The products from aqueous chemi-mechanical recycling of post- consumer mixed plastics (a) after sorting and cleaning of labels and (b) un sorted mixed and colored PE/PP plastics. Courtesy of Aqueous chemi-mechanical recycling for blending, decolorizing, and purifying mixed polyolefins
The odor reduction proved equally impressive. One treatment removed 96% of volatile organic compounds. VOC levels dropped from 420 to just 17 micrograms carbon per gram. The extracted materials included common plastic additives like phthalates plus the sulfur and nitrogen compounds that cause unpleasant odors. After treatment, the water phase contained less than 6 parts per million organic content. This is clean enough for standard wastewater treatment without additional purification.
The extraction works because hot pressurized water can dissolve compounds that normally resist water. However, this also removes some useful additives like light stabilizers. Manufacturers would need to add these back for outdoor applications.
Beyond cleaning, the process improves how different plastics mix together. Polyethylene and polypropylene normally separate like oil and water when melted together. This separation creates weak spots in recycled products. Microscope analysis showed the water-treated blends formed tiny uniform droplets about 5 micrometers across. These droplets stayed separated without merging back together.
Standard extrusion produced similar-sized droplets initially. However, when both materials went through compression molding, the extruded blend showed extensive merging and elongated threads. The water-treated material maintained its fine droplet structure. This happens because the water treatment preserved higher molecular weight polymers. Longer polymer chains cannot move and merge as easily during molding. The result is more interfacial area between the two plastic types, which helps the material hold together better under stress.
The cost analysis used realistic assumptions to test market viability. A small 10 ton per day facility would produce recycled plastic at $1.92 per kilogram. Scaling up to 100 tons per day drops the cost to $1.31 per kilogram. Virgin HDPE currently sells for $0.86 to $1.79 per kilogram, making the recycled material competitive. The analysis found that feedstock cost matters most. If waste plastic is free, even a small facility could produce material at $0.85 per kilogram.

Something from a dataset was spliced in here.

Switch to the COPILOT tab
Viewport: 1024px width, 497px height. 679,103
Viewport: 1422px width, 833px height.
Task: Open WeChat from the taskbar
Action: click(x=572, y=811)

The carbon footprint equals conventional mechanical recycling at 0.45 kilograms CO2 per kilogram plastic processed. This beats incineration by over 80%, which releases 2.31 to 2.90 kilograms CO2 per kilogram. Compared to burning plastic waste, this recycling method saves carbon dioxide at a cost of $56 per ton. That compares well against other emission reduction strategies.
The technology fits existing recycling infrastructure. Municipal recycling facilities already handle waste volumes suitable for 10 to 100 ton per day operations. The modular approach allows installation at multiple locations near waste sources. Converting from batch testing to continuous flow will require engineering work on reactor design and heat recovery systems.
The improved properties open new markets beyond the current $2.9 billion US recycling industry. Cleaner, stronger recycled plastics can replace virgin materials in more applications. The researchers are now developing continuous processing systems and testing materials for specific commercial uses. This approach bridges the gap between mechanical recycling’s limitations and chemical recycling’s high energy costs.
The complete study, including detailed technical analysis and supplementary data, is available in Chemical Engineering Journal.